Sisal Guard: A product used to help protect and enhance the life of your sisal carpet. Click here to read more about Sisal Guard.

SISALplus: Our collection of stain-resistant sisal floor coverings. Bring the beauty of sisal into your home without the worry of staining.

Stair Runner: A stair runner is a rug or carpet that is installed on your stairs and usually runs the full length of your staircase and may extend the full width of each step. A stair runner is a wonderful way to add a design element and increase safety on staircases. Read more about stair runners and discover our options here.

Tufted: A tufted rug or carpet is manufactured by the tufting process in which tufts of yarn are inserted into a pre-woven backing fabric via a tufting machine (similar to a large sewing machine).

  • The needles push the yarn through the backing fabric, where a loop is formed. These loops can be left intact, resulting in a loop pile carpet, or they can be cut to form a cut pile carpet.
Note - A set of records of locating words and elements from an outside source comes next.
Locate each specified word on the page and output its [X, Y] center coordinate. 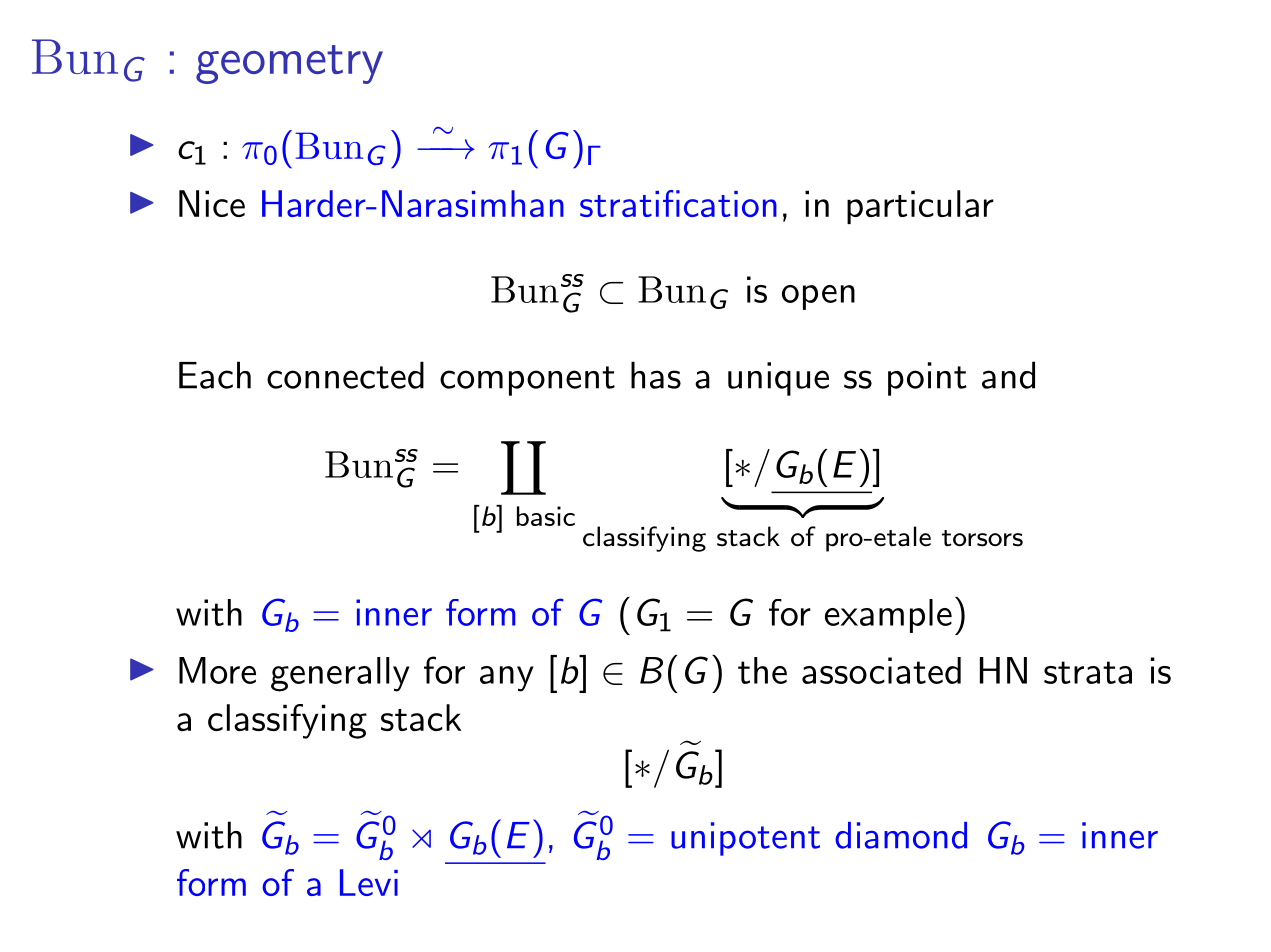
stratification [678, 203]
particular [920, 207]
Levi [369, 882]
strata [1088, 672]
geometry [289, 64]
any [507, 679]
The density and length of these tufts can be adjusted to create various textures, pile heights, and patterns.

  • After the tufting process, a secondary backing is often applied to the carpet to add strength and stability, and to help the carpet maintain its shape. This secondary backing is typically bonded to the primary backing with latex or another type of adhesive.

  • Tufted carpets are the most common type of carpeting due to their versatility, affordability, and the wide variety of styles and textures available. The tufting process allows for rapid production and is less labor-intensive than traditional woven methods.
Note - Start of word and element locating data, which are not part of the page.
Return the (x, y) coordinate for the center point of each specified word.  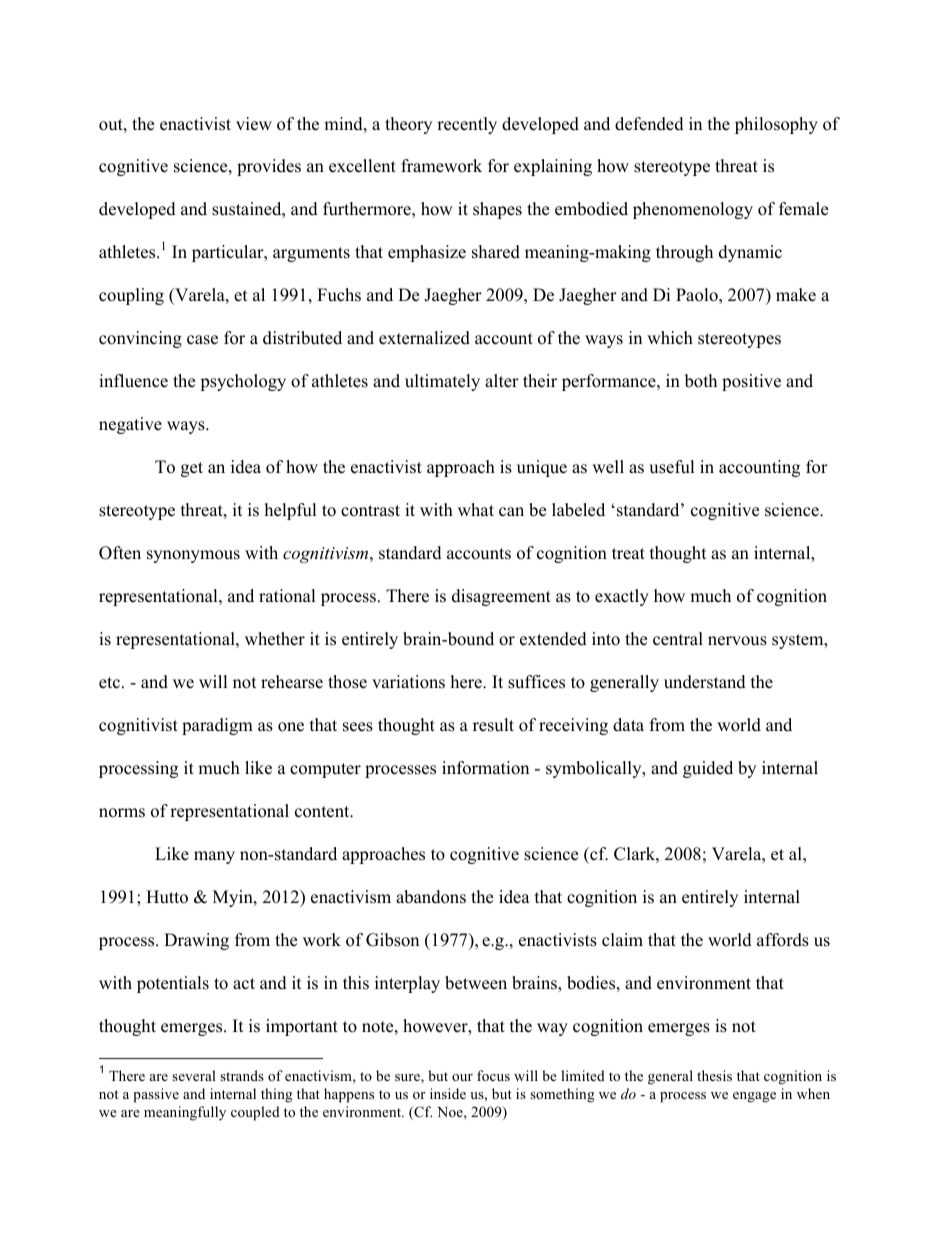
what (476, 509)
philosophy (776, 125)
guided (708, 769)
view (254, 124)
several (194, 1075)
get (192, 469)
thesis (714, 1075)
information (485, 768)
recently (467, 125)
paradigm (217, 726)
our (462, 1077)
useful (672, 467)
Wall-to-Wall: Please see Broadloom.

Wall-to-wall Installation: Wall-to-wall installation is covering an entire room or space with one material. We recommend selecting an installer who can advise you on installation padding, seaming, raising or lowering floorboards, and the quantity of material required for the project.

Woven: A woven rug or carpet refers to a traditional method of carpet manufacturing where the pile and backing are interlaced together on a loom. In this process, yarns are woven through a warp (vertical yarns) and weft (horizontal yarns) to create the carpet's structure. There are three main types of woven carpets:

  • Axminster: This type of carpet is known for its ability to incorporate a wide range of colors and intricate patterns. The yarns are individually woven into place, allowing for detailed designs and a plush texture. Axminster carpets are typically made from wool or a blend of wool and synthetic fibers, making them durable and suited for areas with heavy foot traffic.
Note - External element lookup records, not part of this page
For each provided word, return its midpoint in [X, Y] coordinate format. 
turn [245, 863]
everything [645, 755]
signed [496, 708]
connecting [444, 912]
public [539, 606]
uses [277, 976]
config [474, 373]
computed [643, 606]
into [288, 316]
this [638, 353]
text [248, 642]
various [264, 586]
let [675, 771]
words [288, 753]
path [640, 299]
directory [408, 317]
  • Wilton: Wilton weaving allows for a variety of textures and patterns, including loop pile, cut pile, or a combination of both. The versatility in textures makes Wilton carpets popular for both residential and commercial settings. They can be made from different materials, including wool, nylon, and polypropylene.

  • Flat Weave: As the name suggests, flat weave carpets do not have a pile, resulting in a flat surface. These carpets generally have a tight construction, dimensional stability, and are easy to clean. They are used in any kind of setting, as wall-to-wall carpet, runners, or area rugs. Depending on the material, many flat weave rugs are appropriate for outdoor settings.